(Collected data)
++++
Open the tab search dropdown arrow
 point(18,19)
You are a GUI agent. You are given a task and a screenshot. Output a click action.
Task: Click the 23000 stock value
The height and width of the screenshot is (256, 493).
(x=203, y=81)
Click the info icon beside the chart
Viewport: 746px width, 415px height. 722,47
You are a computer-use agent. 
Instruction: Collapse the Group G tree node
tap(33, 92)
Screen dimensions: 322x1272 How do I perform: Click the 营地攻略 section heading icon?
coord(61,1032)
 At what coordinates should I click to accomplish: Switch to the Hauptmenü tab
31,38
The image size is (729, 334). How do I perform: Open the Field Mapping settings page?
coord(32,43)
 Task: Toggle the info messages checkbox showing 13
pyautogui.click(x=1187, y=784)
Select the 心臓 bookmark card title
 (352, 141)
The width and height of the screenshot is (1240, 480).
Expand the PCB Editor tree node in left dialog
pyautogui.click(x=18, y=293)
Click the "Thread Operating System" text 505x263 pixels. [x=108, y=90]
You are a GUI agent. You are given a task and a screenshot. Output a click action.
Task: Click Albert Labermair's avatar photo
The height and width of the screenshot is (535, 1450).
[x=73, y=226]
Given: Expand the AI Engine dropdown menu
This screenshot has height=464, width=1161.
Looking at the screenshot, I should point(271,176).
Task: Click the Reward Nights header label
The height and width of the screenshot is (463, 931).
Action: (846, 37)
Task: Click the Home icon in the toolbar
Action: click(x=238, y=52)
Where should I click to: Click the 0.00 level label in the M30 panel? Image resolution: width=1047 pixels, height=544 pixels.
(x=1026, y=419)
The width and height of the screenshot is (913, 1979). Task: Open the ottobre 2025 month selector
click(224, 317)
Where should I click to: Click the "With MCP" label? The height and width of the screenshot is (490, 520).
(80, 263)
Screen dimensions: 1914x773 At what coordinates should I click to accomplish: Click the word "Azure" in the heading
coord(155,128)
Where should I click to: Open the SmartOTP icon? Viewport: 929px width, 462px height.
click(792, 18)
++++
# [INSTRUCTIONS FOR THE TASK]
Down to the last line, repeat the data exactly.

# [REPLY TO THE EXERCISE]
Open the tab search dropdown arrow
 point(18,19)
You are a GUI agent. You are given a task and a screenshot. Output a click action.
Task: Click the 23000 stock value
The height and width of the screenshot is (256, 493).
(x=203, y=81)
Click the info icon beside the chart
Viewport: 746px width, 415px height. 722,47
You are a computer-use agent. 
Instruction: Collapse the Group G tree node
tap(33, 92)
Screen dimensions: 322x1272 How do I perform: Click the 营地攻略 section heading icon?
coord(61,1032)
 At what coordinates should I click to accomplish: Switch to the Hauptmenü tab
31,38
The image size is (729, 334). How do I perform: Open the Field Mapping settings page?
coord(32,43)
 Task: Toggle the info messages checkbox showing 13
pyautogui.click(x=1187, y=784)
Select the 心臓 bookmark card title
 (352, 141)
The width and height of the screenshot is (1240, 480).
Expand the PCB Editor tree node in left dialog
pyautogui.click(x=18, y=293)
Click the "Thread Operating System" text 505x263 pixels. [x=108, y=90]
You are a GUI agent. You are given a task and a screenshot. Output a click action.
Task: Click Albert Labermair's avatar photo
The height and width of the screenshot is (535, 1450).
[x=73, y=226]
Given: Expand the AI Engine dropdown menu
This screenshot has height=464, width=1161.
Looking at the screenshot, I should point(271,176).
Task: Click the Reward Nights header label
The height and width of the screenshot is (463, 931).
Action: (846, 37)
Task: Click the Home icon in the toolbar
Action: click(x=238, y=52)
Where should I click to: Click the 0.00 level label in the M30 panel? Image resolution: width=1047 pixels, height=544 pixels.
(x=1026, y=419)
The width and height of the screenshot is (913, 1979). Task: Open the ottobre 2025 month selector
click(224, 317)
Where should I click to: Click the "With MCP" label? The height and width of the screenshot is (490, 520).
(80, 263)
Screen dimensions: 1914x773 At what coordinates should I click to accomplish: Click the word "Azure" in the heading
coord(155,128)
Where should I click to: Open the SmartOTP icon? Viewport: 929px width, 462px height.
click(792, 18)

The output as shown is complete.